Your highest priority is to ask questions about what you are trying to achieve. Are you selling a product, service or cause, and just how do you know when you’ve made a “sale”? Then ask yourself, how do you know when a sale happens, or — for these purposes — how will you know when SEM has contributed to a sale? Too often there is disconnect when you move from another type of online advertising to search engine marketing to sale — especially when tracking breaks down at various points.

Knowing what costs lead to a sale should help determine what you’re willing to spend on SEM to make a sale, right?

Wrong! Enter the real world and your second priority: Does your product, service or cause exist within a distinctive product category and have a memorable brand name? If not, you may be in trouble because SEM is based on recall for both brands and category names of products. This should cause you to build brand and product category recall,  notably in relation to your competition.

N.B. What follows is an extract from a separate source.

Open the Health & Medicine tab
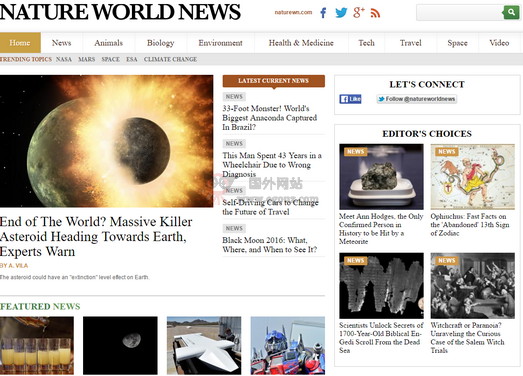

Your marketing mix needs to include advertising wrapped around awareness of the product category and brand.

If you are similar to your competition, ask why someone should choose your product over a competitor’s?
You might discover that your marketplace is driven by price points and promotions. Does this suggest that if someone is considering your product, they need to feel they’re getting a “deal”?

If you answer all these questions, you set the stage for SEM success by relating SEM to the realities of your product in the marketplace. SEM tactics are not secret, hidden or complex. Every business’ SEM program should include exhaustively researching keywords; creating and testing landing pages aligned with keywords; using bid management tools to meet spending limits; continually testing ad content and using a robust tracking tool to provide data to analyze what really leads to a sale and how much it really costs.